§ DIRECTIONS FOR THIS TASK
Could you carry over every line, starting with the line containing "Task: Switch to the Summary sub-tab" and going on through the last line, with 98 added to each coordinate in the answers?

§ DATA TO PROCESS
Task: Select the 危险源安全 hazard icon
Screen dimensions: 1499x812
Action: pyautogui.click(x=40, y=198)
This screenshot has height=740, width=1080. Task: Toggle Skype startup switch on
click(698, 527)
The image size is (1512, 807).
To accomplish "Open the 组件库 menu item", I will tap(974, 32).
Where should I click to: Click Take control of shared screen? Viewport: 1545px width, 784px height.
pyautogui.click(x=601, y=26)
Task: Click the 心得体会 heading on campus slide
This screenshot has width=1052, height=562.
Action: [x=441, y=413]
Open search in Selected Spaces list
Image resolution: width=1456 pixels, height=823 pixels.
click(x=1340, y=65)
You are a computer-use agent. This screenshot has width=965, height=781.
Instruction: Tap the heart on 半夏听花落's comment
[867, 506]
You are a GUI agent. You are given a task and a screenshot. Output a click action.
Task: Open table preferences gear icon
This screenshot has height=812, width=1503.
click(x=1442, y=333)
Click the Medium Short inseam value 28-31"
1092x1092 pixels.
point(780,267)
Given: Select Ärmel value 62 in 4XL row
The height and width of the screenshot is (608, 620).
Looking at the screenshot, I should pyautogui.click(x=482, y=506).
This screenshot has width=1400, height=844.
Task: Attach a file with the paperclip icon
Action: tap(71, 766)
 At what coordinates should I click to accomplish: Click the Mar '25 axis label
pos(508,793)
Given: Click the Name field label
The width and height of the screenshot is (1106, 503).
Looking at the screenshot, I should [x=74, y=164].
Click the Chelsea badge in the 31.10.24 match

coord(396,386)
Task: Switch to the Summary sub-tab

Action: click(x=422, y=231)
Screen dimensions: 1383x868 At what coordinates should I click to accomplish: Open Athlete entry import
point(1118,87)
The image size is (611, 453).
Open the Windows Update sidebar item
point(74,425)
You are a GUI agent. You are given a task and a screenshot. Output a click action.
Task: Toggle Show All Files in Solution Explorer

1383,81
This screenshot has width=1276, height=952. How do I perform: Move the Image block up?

§ THE RESULT
Task: Switch to the Summary sub-tab

Action: click(x=520, y=329)
Screen dimensions: 1383x868 At what coordinates should I click to accomplish: Open Athlete entry import
point(1216,185)
The image size is (611, 453).
Open the Windows Update sidebar item
point(172,523)
You are a GUI agent. You are given a task and a screenshot. Output a click action.
Task: Toggle Show All Files in Solution Explorer

1481,179
This screenshot has width=1276, height=952. How do I perform: Move the Image block up?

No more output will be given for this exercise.